Il punto di forza dell’ufficio di Modena è che le competenze restano tutte dentro lo staff che quotidianamente lavora sui progetti. “Non abbiamo consulenti esterni, quindi nessun costo aggiuntivo. Il nostro patrimonio resta in casa, ma dal 1999 facciamo anche consulenza e formazione ad altre amministrazioni che vogliono capire come usare bene i fondi”. Tra il 2014 e il 2018 a rivolgersi all’ufficio di Buja sono stati il Comune di Vimercate (Monza e Brianza) e quello di Corigliano Calabro (Cosenza), ma anche la provincia di Mantova. Consulenze, a oggi 49, pagate al comune 20.500 euro, e a breve si aggiungerà anche Fiumicino. Le tariffe vanno dai 3 ai 20mila euro, a seconda dell’impegno che viene richiesto. Entrate che comunque non confluiscono nel bilancio dell’ufficio, ma in quello comunale. “Vogliono che insegniamo loro il nostro metodo. Li facciamo venire qui a Modena per distrarli dal quotidiano ma fissiamo anche molte attività via Skype, mentre noi cerchiamo di ridurre al minimo le nostre trasferte“. Gratis invece le consulenze per l’uso dei fondi Ue agli altri 46 comuni della provincia. “La nostra è una strategia concreta e intelligente: le risorse devono essere impiegate in modo continuativo e non episodico sui progetti, altrimenti non funziona. Ci teniamo pronti davanti alle opportunità. E non siamo dipendenti pubblici che alle 17 fanno cadere la penna, perché se le scadenze dei progetti sono a stretto giro non ci sono orari”.

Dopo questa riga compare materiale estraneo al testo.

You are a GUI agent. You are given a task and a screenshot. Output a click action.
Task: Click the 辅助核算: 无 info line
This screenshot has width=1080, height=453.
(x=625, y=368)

Il motore alla base, comunque, è la visione del sindaco e della giunta “perché se non ci credono loro nei fondi Ue, allora il lavoro che c’è dietro viene percepito come un peso”. E per realizzare i progetti bisogna parlare con tutti gli ingranaggi della macchina comunale: “Siamo un ufficio trasversale, non ragioniamo per compartimenti stagni. Per i fondi sulle piste ciclabili, così come per i progetti di riqualificazione urbana, ad esempio, ci siamo confrontati coi Lavori pubblici, dai dirigenti, agli ingegneri. Parliamo con gli assessori, gli enti e ci viene riconosciuta l’autorevolezza per farlo. Non siamo percepiti come una seccatura, ma come una risorsa. E stiamo già pensando alle proposte per la programmazione 2021-2027″.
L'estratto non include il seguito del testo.